EXERCISE: In the post on constraint programming for Puyo below, how many variables and how many constraints are used to describe Sudoku?

SELECTED EXTRACT:

● ● ● ●

Developing a heuristic: Constraint Programming for Puyo

Last off, I was talking about the brute-force MCTS methodology was coming up with nice 7-chains at a reasonable pace. However, expert human Puyo players can build 15+ chains in actual combat, so while the MCTS was successful in some sense, it is clearly too weak to challenge human players still, by an order of magnitude. As such, I set off looking for a heuristic to improve MCTS.

I eventually came across constraint programming, the AI-methodology for representing problems in terms of a series of variables, domains, and constraints. A constraint solver tries to assign variables values that satisfy constraints.

For example, Sudoku can be described as 81 variables, each with domain 1-9, with the 27 constraints of:

* All different(X11, X12, X13, X14 ... X19)

* All different(X21, X22, X23 ...)

* ... repeat the above for all rows

* All different(X11, X21, X31, ... X91)

* All different(X12, X22, X32...)

● ● ● ●

SUPPLIED MATERIAL:
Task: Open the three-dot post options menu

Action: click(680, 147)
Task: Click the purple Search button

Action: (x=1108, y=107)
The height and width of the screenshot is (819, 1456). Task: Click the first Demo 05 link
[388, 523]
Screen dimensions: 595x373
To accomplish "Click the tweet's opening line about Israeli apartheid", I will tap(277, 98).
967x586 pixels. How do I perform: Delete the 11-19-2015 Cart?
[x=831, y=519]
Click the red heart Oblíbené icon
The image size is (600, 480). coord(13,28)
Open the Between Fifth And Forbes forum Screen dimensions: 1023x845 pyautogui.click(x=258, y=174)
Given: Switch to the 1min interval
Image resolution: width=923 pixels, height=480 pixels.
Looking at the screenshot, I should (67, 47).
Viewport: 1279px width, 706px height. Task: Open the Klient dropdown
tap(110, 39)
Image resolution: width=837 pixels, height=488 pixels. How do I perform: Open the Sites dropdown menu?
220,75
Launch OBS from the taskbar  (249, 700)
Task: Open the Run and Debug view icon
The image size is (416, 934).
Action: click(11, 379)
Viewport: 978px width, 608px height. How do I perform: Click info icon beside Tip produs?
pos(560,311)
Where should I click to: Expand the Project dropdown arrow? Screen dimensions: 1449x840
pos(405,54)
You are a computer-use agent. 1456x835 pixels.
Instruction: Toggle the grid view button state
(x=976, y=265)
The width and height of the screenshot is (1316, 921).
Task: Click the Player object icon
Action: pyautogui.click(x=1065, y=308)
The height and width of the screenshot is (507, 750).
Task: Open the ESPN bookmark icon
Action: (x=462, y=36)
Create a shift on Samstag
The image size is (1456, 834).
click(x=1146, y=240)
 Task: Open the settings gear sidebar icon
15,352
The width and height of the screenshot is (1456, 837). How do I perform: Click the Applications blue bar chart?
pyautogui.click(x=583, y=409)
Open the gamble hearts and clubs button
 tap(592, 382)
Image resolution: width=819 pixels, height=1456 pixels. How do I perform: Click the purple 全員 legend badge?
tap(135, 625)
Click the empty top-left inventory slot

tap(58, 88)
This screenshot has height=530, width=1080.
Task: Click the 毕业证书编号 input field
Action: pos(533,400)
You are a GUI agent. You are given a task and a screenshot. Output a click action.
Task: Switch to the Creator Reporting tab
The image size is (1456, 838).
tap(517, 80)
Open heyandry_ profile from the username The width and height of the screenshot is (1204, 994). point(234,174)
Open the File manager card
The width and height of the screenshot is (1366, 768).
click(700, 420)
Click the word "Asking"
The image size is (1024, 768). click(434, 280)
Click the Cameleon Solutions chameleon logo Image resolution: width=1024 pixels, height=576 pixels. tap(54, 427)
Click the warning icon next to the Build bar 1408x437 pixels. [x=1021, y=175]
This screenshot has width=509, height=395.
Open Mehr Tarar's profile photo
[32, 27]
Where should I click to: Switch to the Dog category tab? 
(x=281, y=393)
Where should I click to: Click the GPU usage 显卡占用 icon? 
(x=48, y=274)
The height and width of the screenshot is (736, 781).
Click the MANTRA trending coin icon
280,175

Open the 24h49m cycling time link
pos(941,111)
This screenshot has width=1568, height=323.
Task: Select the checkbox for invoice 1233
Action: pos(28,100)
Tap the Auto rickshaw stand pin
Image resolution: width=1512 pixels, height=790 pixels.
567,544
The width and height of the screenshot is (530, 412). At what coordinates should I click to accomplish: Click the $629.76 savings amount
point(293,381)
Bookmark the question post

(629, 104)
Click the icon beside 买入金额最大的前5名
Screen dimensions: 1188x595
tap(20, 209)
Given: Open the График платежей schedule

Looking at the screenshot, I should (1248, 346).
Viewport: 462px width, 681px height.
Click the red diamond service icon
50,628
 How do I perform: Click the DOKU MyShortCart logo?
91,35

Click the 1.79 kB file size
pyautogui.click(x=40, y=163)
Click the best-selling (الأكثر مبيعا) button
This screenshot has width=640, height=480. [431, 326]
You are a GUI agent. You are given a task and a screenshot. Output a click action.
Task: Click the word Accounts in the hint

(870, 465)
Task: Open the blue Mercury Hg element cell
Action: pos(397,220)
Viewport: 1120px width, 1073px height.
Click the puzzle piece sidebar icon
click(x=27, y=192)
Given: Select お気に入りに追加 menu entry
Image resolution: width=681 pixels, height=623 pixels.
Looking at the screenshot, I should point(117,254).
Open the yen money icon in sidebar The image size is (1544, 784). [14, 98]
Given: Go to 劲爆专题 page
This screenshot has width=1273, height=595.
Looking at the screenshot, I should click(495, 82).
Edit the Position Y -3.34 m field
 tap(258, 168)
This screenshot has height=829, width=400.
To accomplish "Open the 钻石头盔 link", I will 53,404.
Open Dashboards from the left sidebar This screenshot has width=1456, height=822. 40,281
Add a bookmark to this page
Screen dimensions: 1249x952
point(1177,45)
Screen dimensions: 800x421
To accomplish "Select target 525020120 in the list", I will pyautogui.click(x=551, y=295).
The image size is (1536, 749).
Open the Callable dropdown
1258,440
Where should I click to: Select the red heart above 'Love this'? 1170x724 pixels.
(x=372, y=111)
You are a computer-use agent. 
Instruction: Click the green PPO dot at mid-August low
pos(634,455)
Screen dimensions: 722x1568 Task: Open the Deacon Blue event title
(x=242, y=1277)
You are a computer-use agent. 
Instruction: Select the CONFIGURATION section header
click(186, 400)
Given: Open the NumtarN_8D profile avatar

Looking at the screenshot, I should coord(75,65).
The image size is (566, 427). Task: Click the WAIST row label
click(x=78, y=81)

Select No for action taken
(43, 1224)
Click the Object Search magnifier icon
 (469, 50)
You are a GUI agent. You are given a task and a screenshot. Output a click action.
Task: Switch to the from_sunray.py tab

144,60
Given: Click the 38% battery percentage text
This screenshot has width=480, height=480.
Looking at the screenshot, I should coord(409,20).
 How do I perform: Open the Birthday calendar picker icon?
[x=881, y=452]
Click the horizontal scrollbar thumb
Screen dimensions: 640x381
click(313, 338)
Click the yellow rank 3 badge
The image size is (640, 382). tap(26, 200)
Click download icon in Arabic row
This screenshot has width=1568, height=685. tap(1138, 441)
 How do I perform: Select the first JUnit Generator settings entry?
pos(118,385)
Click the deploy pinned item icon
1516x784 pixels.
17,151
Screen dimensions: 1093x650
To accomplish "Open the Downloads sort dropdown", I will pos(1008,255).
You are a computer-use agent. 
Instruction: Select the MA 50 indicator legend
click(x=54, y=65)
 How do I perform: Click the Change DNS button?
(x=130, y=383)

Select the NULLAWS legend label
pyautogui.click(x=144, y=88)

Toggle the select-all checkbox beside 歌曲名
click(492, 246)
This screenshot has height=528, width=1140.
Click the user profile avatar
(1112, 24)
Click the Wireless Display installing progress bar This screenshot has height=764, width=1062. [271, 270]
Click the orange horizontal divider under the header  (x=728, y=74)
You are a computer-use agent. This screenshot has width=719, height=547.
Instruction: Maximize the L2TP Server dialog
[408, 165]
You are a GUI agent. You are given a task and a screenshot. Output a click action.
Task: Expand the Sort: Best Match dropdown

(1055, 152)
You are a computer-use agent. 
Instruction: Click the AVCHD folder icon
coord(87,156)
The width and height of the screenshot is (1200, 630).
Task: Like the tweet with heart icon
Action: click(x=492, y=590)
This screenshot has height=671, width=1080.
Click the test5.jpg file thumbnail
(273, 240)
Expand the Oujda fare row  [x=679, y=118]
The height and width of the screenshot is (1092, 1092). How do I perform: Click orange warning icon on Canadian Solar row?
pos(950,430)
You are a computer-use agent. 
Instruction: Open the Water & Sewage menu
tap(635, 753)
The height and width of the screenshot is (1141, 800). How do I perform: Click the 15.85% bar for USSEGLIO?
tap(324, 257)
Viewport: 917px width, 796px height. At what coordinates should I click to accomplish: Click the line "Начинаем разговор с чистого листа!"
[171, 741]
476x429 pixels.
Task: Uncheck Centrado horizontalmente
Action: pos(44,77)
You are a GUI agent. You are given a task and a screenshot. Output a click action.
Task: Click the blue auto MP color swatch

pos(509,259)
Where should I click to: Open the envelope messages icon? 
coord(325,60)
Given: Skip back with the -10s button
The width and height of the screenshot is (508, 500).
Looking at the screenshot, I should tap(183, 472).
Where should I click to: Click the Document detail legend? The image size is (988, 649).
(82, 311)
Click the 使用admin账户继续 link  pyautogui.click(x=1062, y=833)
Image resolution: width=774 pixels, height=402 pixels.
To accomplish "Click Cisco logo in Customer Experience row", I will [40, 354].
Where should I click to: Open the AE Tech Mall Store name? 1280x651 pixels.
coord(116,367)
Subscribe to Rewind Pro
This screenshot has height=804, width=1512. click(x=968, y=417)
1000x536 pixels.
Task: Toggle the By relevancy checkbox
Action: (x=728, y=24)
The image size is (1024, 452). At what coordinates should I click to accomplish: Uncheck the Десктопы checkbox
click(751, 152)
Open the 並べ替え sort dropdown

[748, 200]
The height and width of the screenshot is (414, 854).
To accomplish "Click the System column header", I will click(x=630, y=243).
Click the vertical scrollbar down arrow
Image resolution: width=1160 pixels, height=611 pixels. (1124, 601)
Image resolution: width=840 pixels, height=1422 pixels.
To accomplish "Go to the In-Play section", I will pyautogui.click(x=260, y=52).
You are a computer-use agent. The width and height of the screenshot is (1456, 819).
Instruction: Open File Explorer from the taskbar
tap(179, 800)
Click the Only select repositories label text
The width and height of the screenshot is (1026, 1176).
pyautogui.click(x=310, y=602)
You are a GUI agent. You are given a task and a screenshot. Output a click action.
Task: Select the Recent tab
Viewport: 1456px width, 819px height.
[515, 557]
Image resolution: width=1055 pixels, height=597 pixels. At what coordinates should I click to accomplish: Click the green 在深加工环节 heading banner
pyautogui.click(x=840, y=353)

● ● ● ●

SOLUTION FOR THIS TASK: Sudoku is described with 81 variables, each with domain 1-9, and 27 constraints.